Première
par Sylvestre Picard
On l'attendait beaucoup, sans aucune ironie ni mesquinerie. Quoi de mal, après plus d'un an de pandémie à s'exciter à l'idée de s'installer dans un grand cinéma avec tout le pop corn que nous permettent les règles sanitaires pour voir la bande à Baboulinet ravager la planète en voitures tunées ? Au début, on est presque satisfaits : Fast & Furious 9 s'ouvre sur une séquence flash-back de course de stock car, shootée avec Le Mans 66 en guise de référence visuelle. De vraies tôles, de vraies flammes, un vrai feeling de cinéma charnel, physique (et métallique). Bonne idée. Après, retour au présent et les choses se gâtent. Le long d'une chasse au MacGuffin stéréotypée et languissante, Fast & Furious 9 plante trois grosses scènes d'action beaucoup moins dingos que prévues, handicapées par une écriture manquant de rigueur. L'action, même quand elle met en scène des muscle cars, des hélicos et des super-aimants (vous comprendrez quand vous verrez la scène), réclame le respect du solfège -raccords, rythme, équilibre- pour donner toute la mesure de sa puissance.
L'utilisation de recettes issues du soap opera (le petit frérot super-mercenaire-assassin top secret incarné par le sympathique John Cena qui surgit au bout de neuf films ? Vraiment ?) n'arrange rien à l'affaire : Fast & Furious 9 n'est pas assez délirant pour qu'on lui pardonne ses délires, pas assez rigoureux et viscéral pour impressionner ; l'affolant Speed Racer, malgré son apparence de film délirant, suivait au contraire une réelle rigueur dans sa mise en scène des scènes de courses, en suivant des principes selon les enjeux de la scène (abolition des plans de coupe lors des dialogues entre héros dans la course de montagne, par exemple).
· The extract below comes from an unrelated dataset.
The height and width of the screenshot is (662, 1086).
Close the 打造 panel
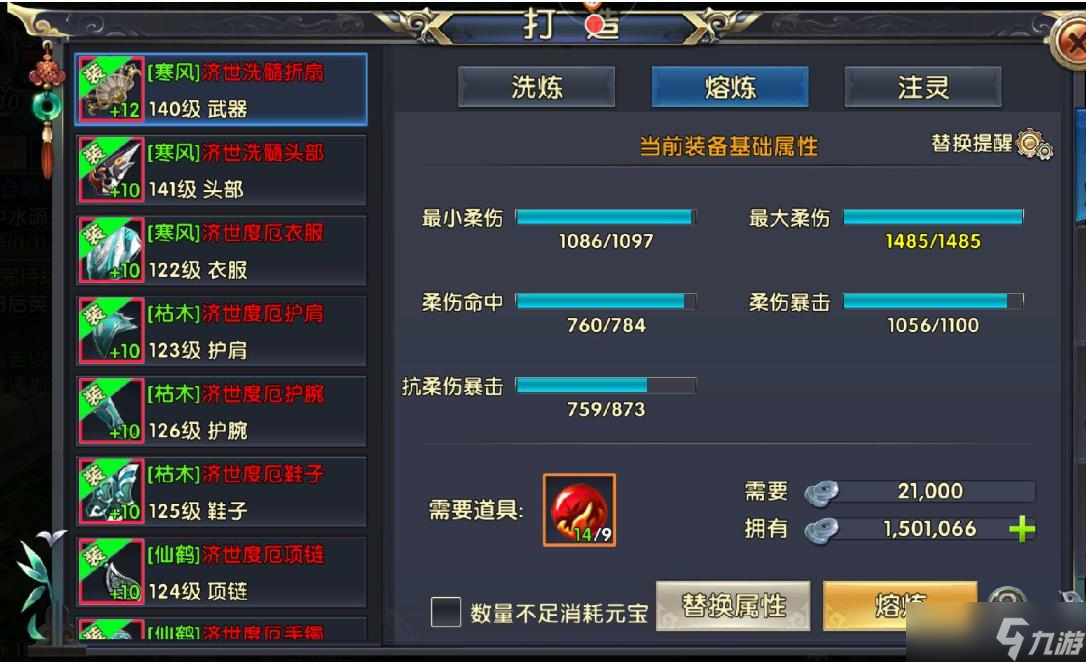(1071, 42)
On va trop loin ? Sans forcément prétendre à être un grand objet pop, Fast & Furious 9 ambitionnait au moins d'être un agréable blockbuster estival devant lequel manger notre pop corn avec la clim et les scènes d'action réglées au niveau 11. La clim et le pop corn sont là, mais Fast & Furious 9 ne livre pas le plaisir annoncé.
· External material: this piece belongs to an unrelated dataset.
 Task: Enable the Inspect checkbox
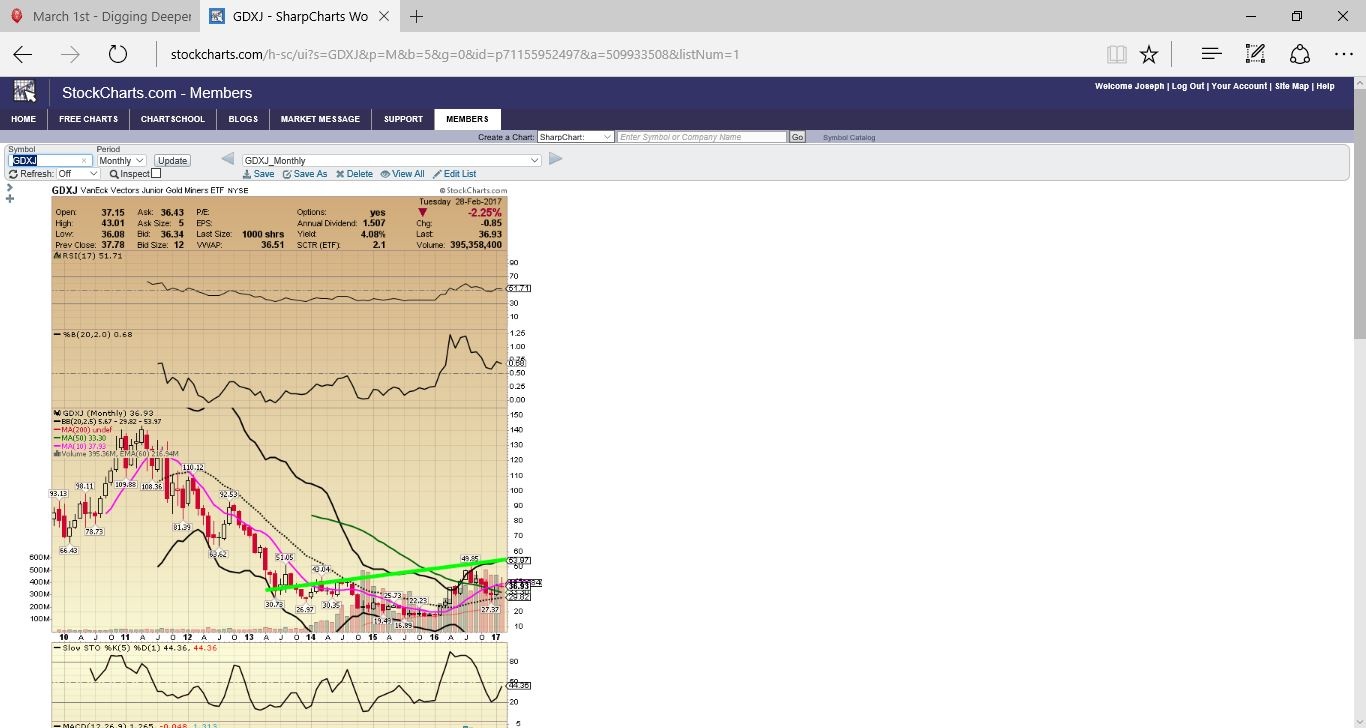[156, 174]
Une séquence reste fascinante : Roman (Tyrese Gibson), le bouffon de service de la bande, s'interroge un moment (mais oui) sur l'étrangeté de son existence en tant que personnage de fiction. "Comment ça se fait", dit-il en substance lors d'un vertige pirandellien, "qu'on se soit sortis de toutes ces missions hyper dangereuses sans une égratignure ? Est-ce qu'on ne serait pas immortels ?" Et Roman de se rappeler les moments les plus WTF de la franchise -le coup du sous-marin, par exemple. Ses deux potes font mine de s'interroger avec lui, avant de se foutre littéralement de lui et de le traiter de crétin. Au contraire : en donnant un bref instant à la franchise F&F l'opportunité de devenir méta, de s'interroger sur elle-même, Roman était bien loin d'être le plus crétin du coin. Dommage que personne ne se soit mis à son niveau.